In-Process Manufacturing / Formulation Support
Catalent Biologics provides support for in-process testing and formulation development. Testing capabilities provide support in a timely manner to minimize impact to manufacturing processing or development activities: In process quality control checks, Formulation screening, DNA clearance, Process related impurities, e.g. host cell proteins.
Biologics / Large Molecule Analytical Services
At Catalent Biologics, we understand the increasingly complex analytical and regulatory requirements for biologics and other large molecules and also new technologies and techniques that can be employed. We offer one of the broadest ranges of biologics and other large molecule analytical services in the industry, all under full CGMP compliance. Our biologics analytical services can be provided as a standalone service or integrated into development and manufacturing. We provide services for drug substance, drug product, and intermediates, both New Biologic Entities and Biosimilars/Biobetters and can provide support throughout the drug development pipeline, from pre-clinical testing through to post-approval release and stability. Through our experienced scientific team and range of capabilities, our goal is to serve as a strategic partner that can support all our customers’ analytical development and testing needs.

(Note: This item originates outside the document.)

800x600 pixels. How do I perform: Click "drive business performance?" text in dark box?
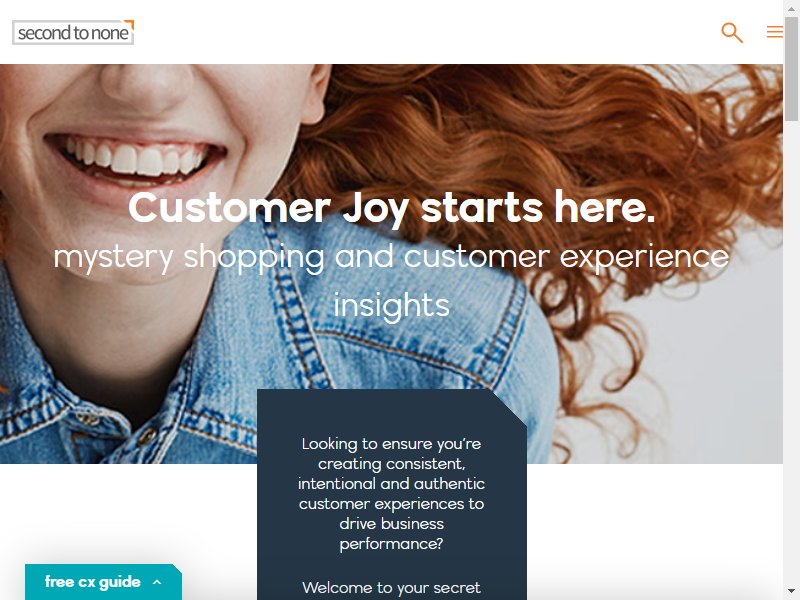(x=391, y=534)

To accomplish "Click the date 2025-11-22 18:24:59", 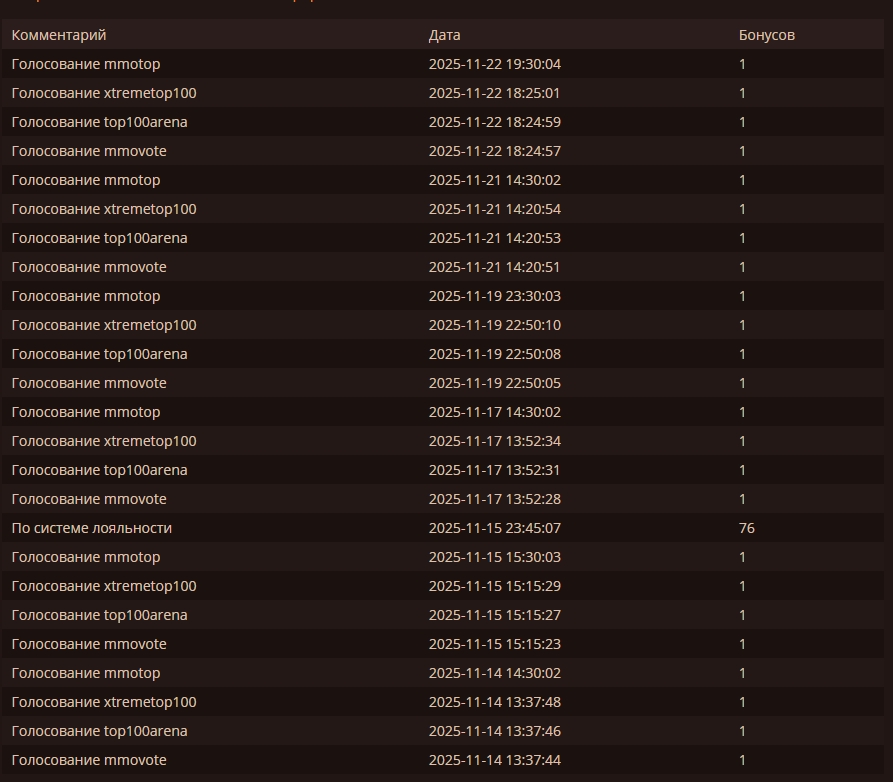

Gene Therapy Analytical Services
Drug product development can be a daunting and expensive process. Biotech companies face many hurdles along the way, including the development and optimization of a scalable, commercially viable formulation while ensuring safety and efficacy of the final drug product. In order to receive regulatory approval, the manufacturing process and validation methods used to evaluate the drug product performance must be accurate and precise.
Method Development / Optimization Services
We can develop methods at any stage of the product development process. With up-to-date knowledge of regulatory requirements and technologies, our scientific staff can provide our clients with well-developed strategies to guide, customize, and execute the method development plan in an efficient manner to meet clients’ requirements and timelines.